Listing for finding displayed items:

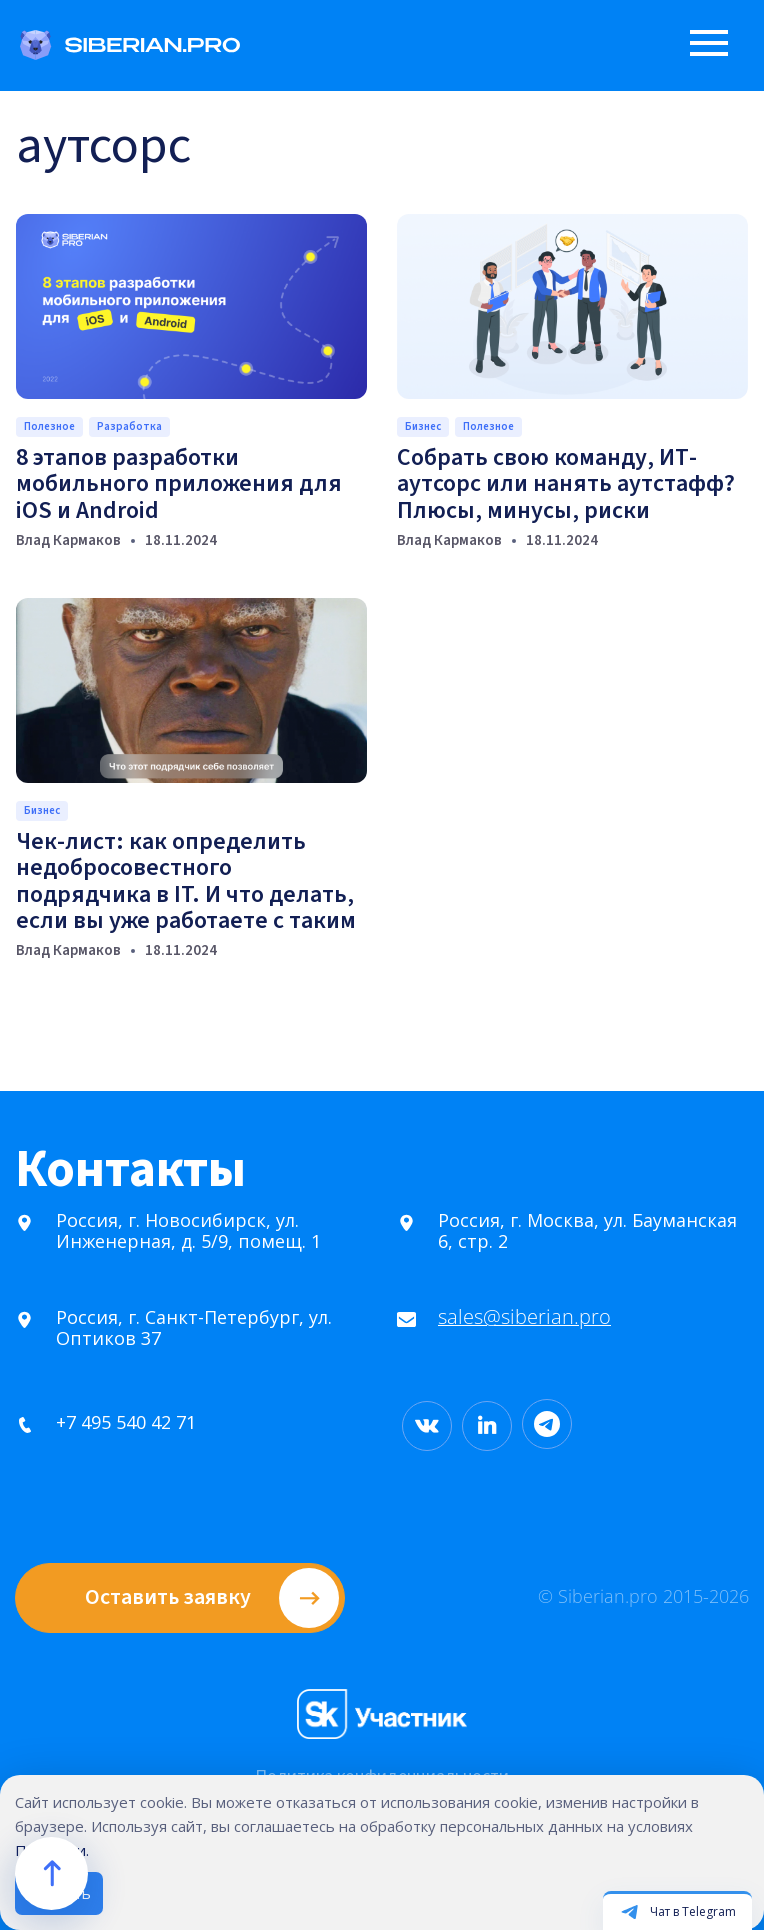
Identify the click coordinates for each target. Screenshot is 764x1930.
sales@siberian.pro (495, 1317)
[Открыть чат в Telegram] (677, 1910)
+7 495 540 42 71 (97, 1422)
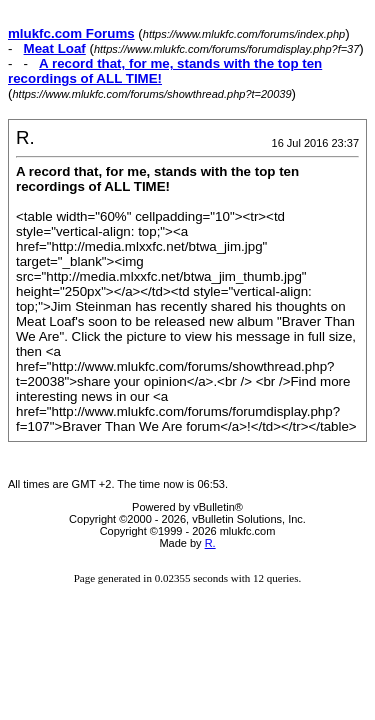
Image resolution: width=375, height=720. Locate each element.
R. (210, 543)
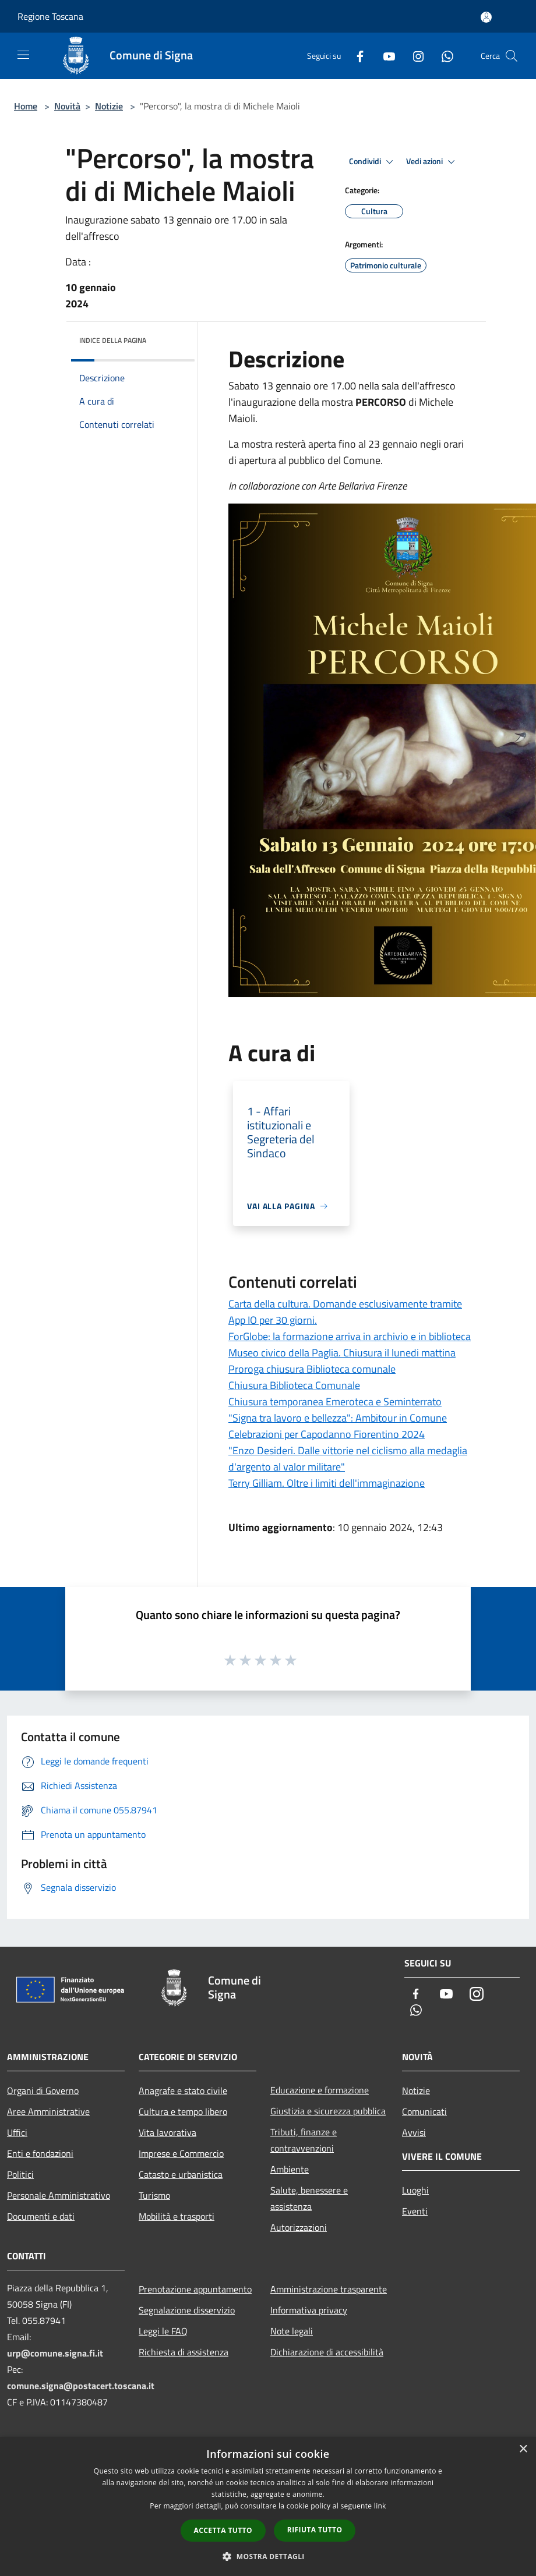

◆ SET EXERCISE ◆
Scale the listing from the line containing "Image resolution: width=375, height=720." through the end of the listing, both ends included, by repeating those lines with their requests and multiplying every coordinate in the answers by 1.65, rounded to whole numbers with halves rounded up. Leave the pictures out of your answer.

◆ CORRECT RESPONSE ◆
Image resolution: width=375, height=720. Locate each element.
R. (347, 896)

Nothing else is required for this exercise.